As it happens, in my own work on Newton (following Ted McGuire and Howard Stein) I am not inclined to treat Clarke as authoritative on Newton. So, it is worth explaining why I think Leibniz's charge shouldn't have gotten off the ground at all.
It is, I believe, agreed by all that the following passage from Query 31 of Newton's Opticks gave rise to Leibniz's original charge:
For while comets move in very eccentric orbs in all manner of positions, blind fate could never make all the planets move one and the same way in concentric orbs, some inconsiderable irregularities excepted which may have arisen from the mutual actions of comets and planets upon one another, and which will be apt to increase until this system needs a reformation. Such a wonderful uniformity in the planetary system must be allowed the effect of choice.
I included the final sentence in the quote because I think this helps explain Newton's reasoning. Notice, first that Newton does not mention clocks or watches here. Second, the argument is directed against the system of blind fate and in favor of the system of God's (providential) choice. I think this nobody would deny.
Now, it is natural to assume that [C] Newton is here anticipating the eighteenth century debate over the stability of the solar system. And that [D] his answer is negative. And if one thinks Newton is committed to [C&D] then it's quite natural to assume that Newton thinks that God needs to rewind the solar system regularly. But I don't think Newton should be taken here to be committed to be thinking about [C-D.]
For, notice, that the claim about the system requiring a reformation is offered as a reductio of the system of fate. And the underlying claim is that the particular patterns of motions we see in the solar system, must be the product of intelligent choice. That is to say, rather than being worried about the stability of the solar system, Newton is interested in cosmogony (the origin and evolution of the system). And the underlying claim is that from the perspective of the system of necessity one cannot device a system of laws that can account for the simultaneous origin and evolution of the irregular motions of the comets and the regular motions of the planets (and their moons) and their interactions.
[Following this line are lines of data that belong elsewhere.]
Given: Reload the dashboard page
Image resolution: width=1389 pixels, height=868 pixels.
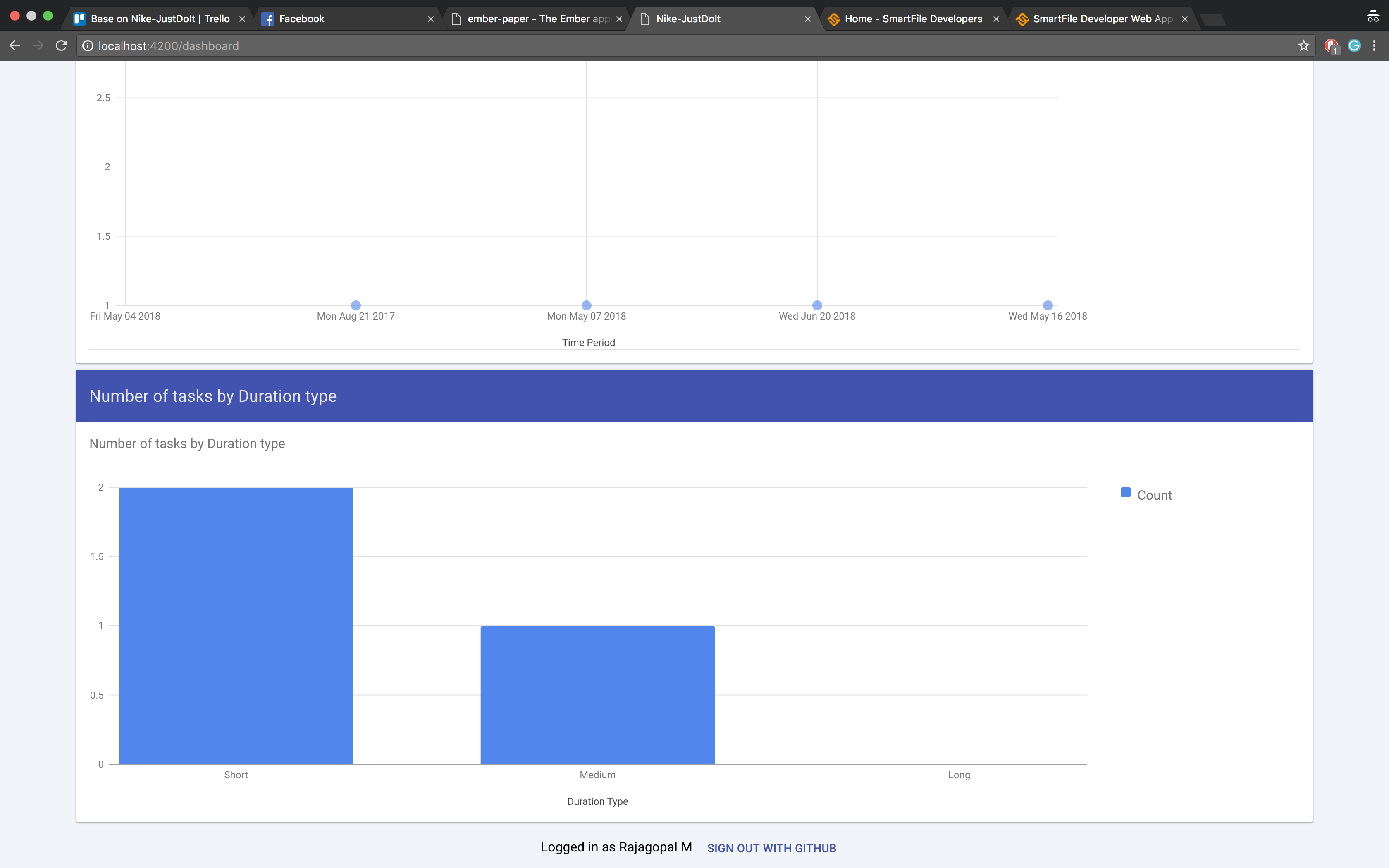Looking at the screenshot, I should [x=62, y=46].
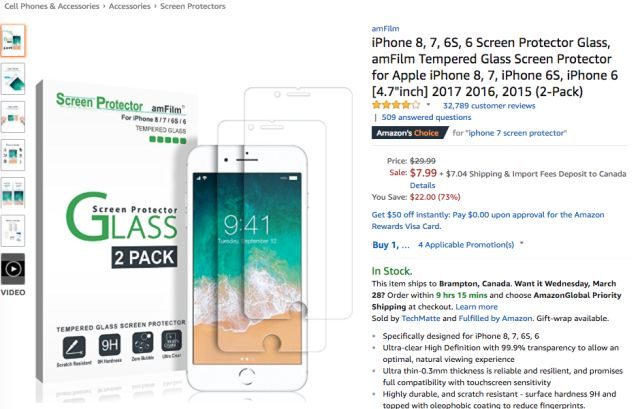Open Cell Phones & Accessories breadcrumb
Screen dimensions: 640x409
tap(51, 6)
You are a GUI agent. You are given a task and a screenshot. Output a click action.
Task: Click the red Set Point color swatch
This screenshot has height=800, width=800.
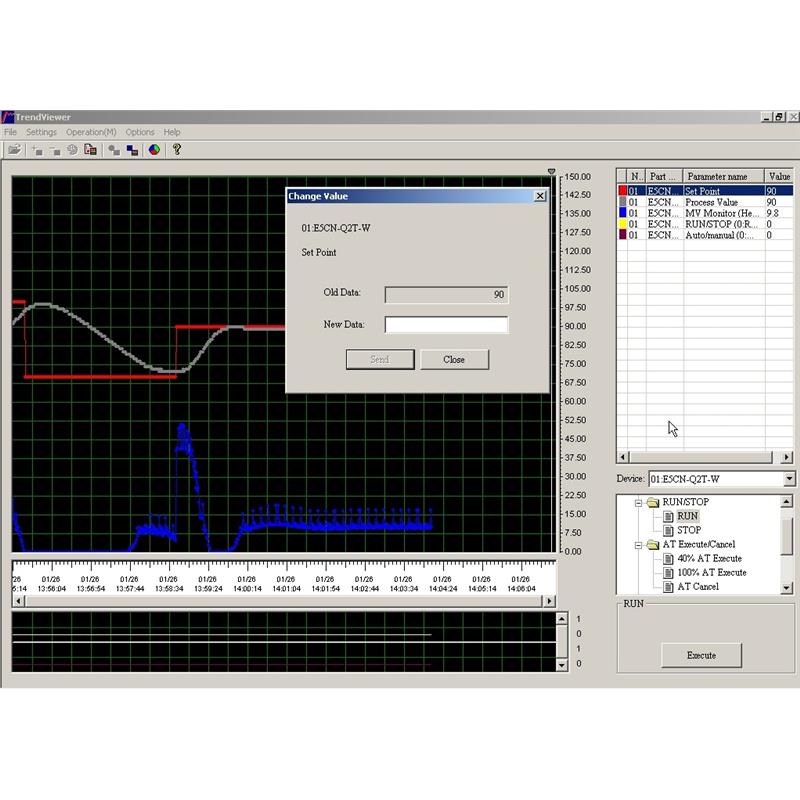(621, 190)
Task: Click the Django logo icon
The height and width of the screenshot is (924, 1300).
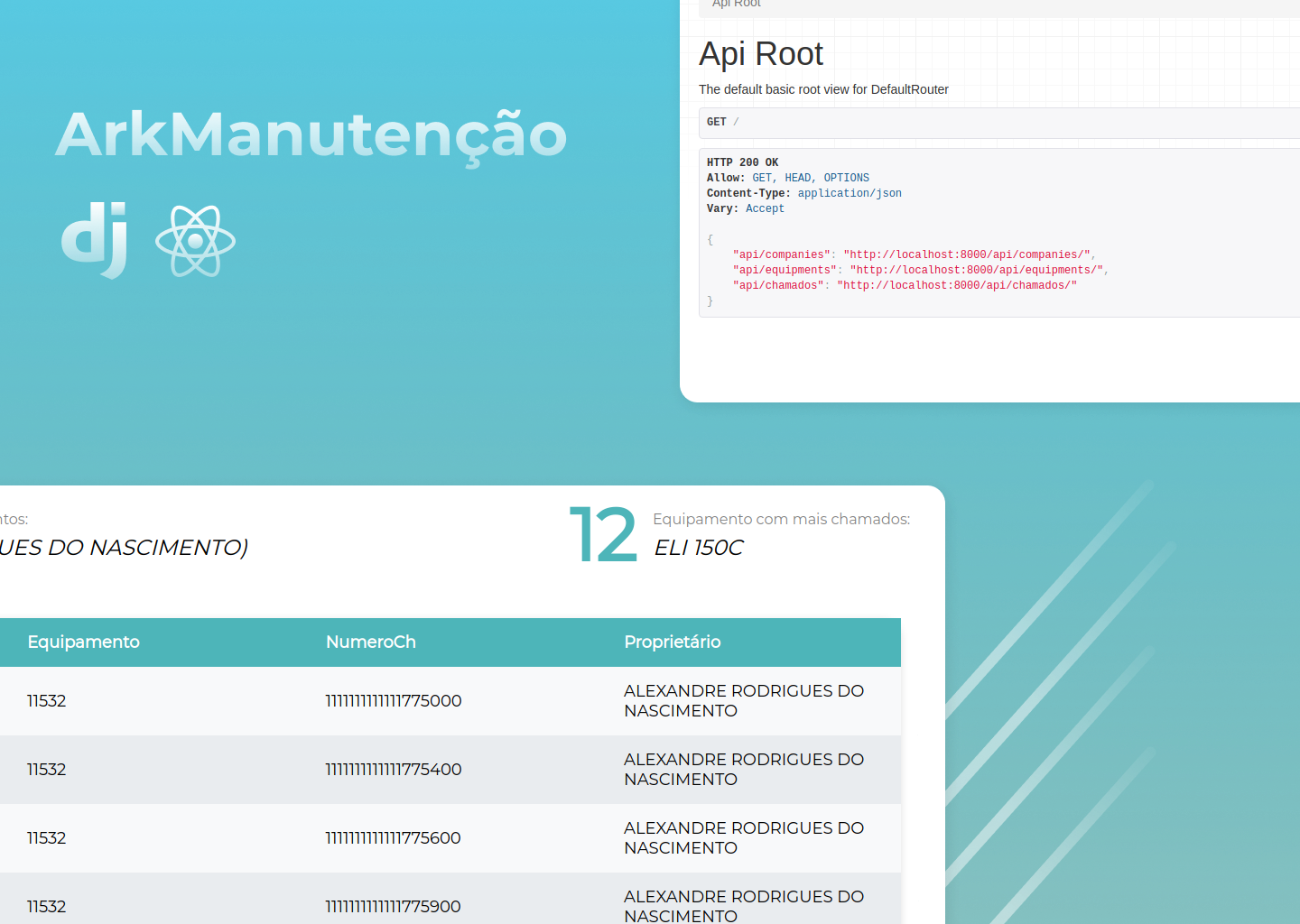Action: click(x=94, y=239)
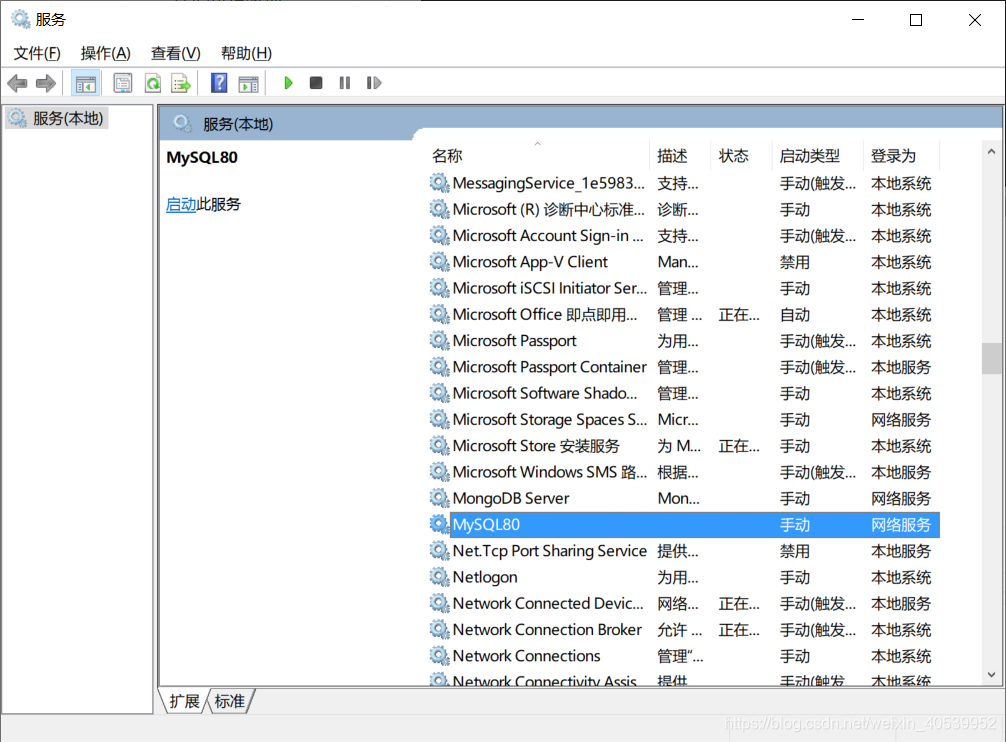Viewport: 1006px width, 742px height.
Task: Click the restart service icon
Action: pos(373,82)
So, the charge is that Spinozism (which, as Clarke and Newton argue elsewhere, lacks a compelling physics) does not provide an account of the particular motions we observe and would be internally inconsistent if it tried. In my view (see here for details) variants of this argument are trotted out by Newton in his exchange with Bentley and in the General Scholium, and by Clarke in his Demonstration (also directed against Hobbes and Spinoza).